More SARS scares as both Kirsty and I were subjected to full SARS screenings at the border (admittedly a full SARS screenings merely consists of having a thermometer stuck in your mouth and being asked if you've has a fever or a cough) but nonetheless this was the highlight of an otherwise boringly efficient, comfortable and uneventful journey. We've travelled north with Elle (who we met in Singapore and is from the valleys - cue bad welsh accents at every opportunity) and are likely to continue to do so for the next few days.
Another busy day followed our day's travelling and we managed to go up both the Petronas Towers and the Menari KL Tower, see the main mosque and do yet more shopping. While I grow fonder and fonder of the Petronas Towers as a spectacle, it's disappointing you can only go halfway up. Consequently the views from The Menari Tower are more impressive particularly as while we were on the viewing platform, a huge storm slowly began to engulf Kuala Lumpur. The elevator in the Menari Tower has four floors and the first of these is 250m above ground level. Whilst watching (and obviously photographing) the storm come in we took about 100 photographs trying to get that award-winning shot as a bolt of fork lightning strikes the Petronas Towers. Barring a miracle though we won't be worrying David Bailey yet and are more likely to be cursing the fact we've developed 100 identical pictures.
Day 104 - 105 - Kuala Lumpur - Cameron Highlands
Moving on, mercifully to a cooler climate, up to the tea plantations of the Cameron Highlands.

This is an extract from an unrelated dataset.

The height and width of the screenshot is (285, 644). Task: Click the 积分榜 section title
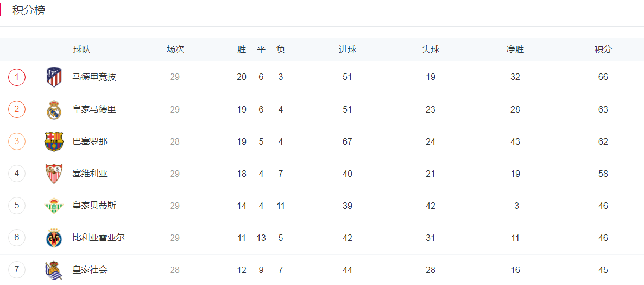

Sandwiched between a night around a camp fire and a night of beer and Scrabble we managed a five hour hike today. I would have liked to have been able to say 'completed' as we had a plan to end up at one of the main tea areas but we got hopelessly and ridiculously lost and had to retrace our steps all the way back.

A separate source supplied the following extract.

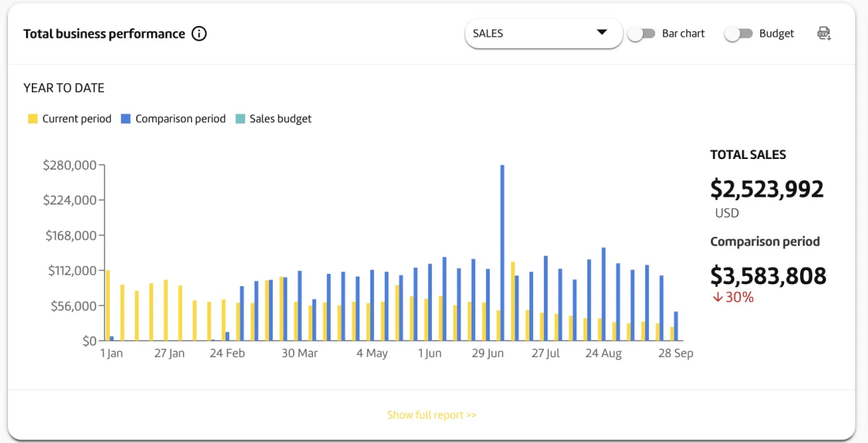The image size is (868, 443).
Task: Open the Show full report link
Action: pyautogui.click(x=432, y=415)
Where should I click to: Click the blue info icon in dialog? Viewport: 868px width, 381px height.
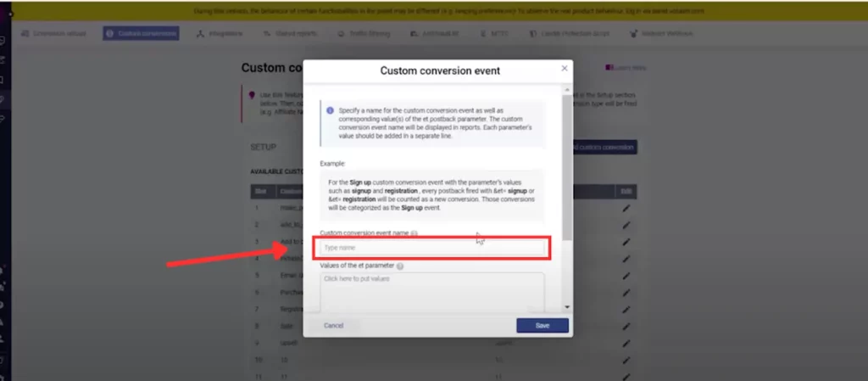(x=330, y=109)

I can however now honestly say I've suffered a tropical injury. At one rest point (there were many) I found one of my socks to be covered in blood. After much deliberation we deduced it to be the work of a leech. Despite a distinct lack of pain, I began to feel queasy at the thought of a scene from the film "Stand By Me" (leecehes in very private areas) and had to give myself a once over.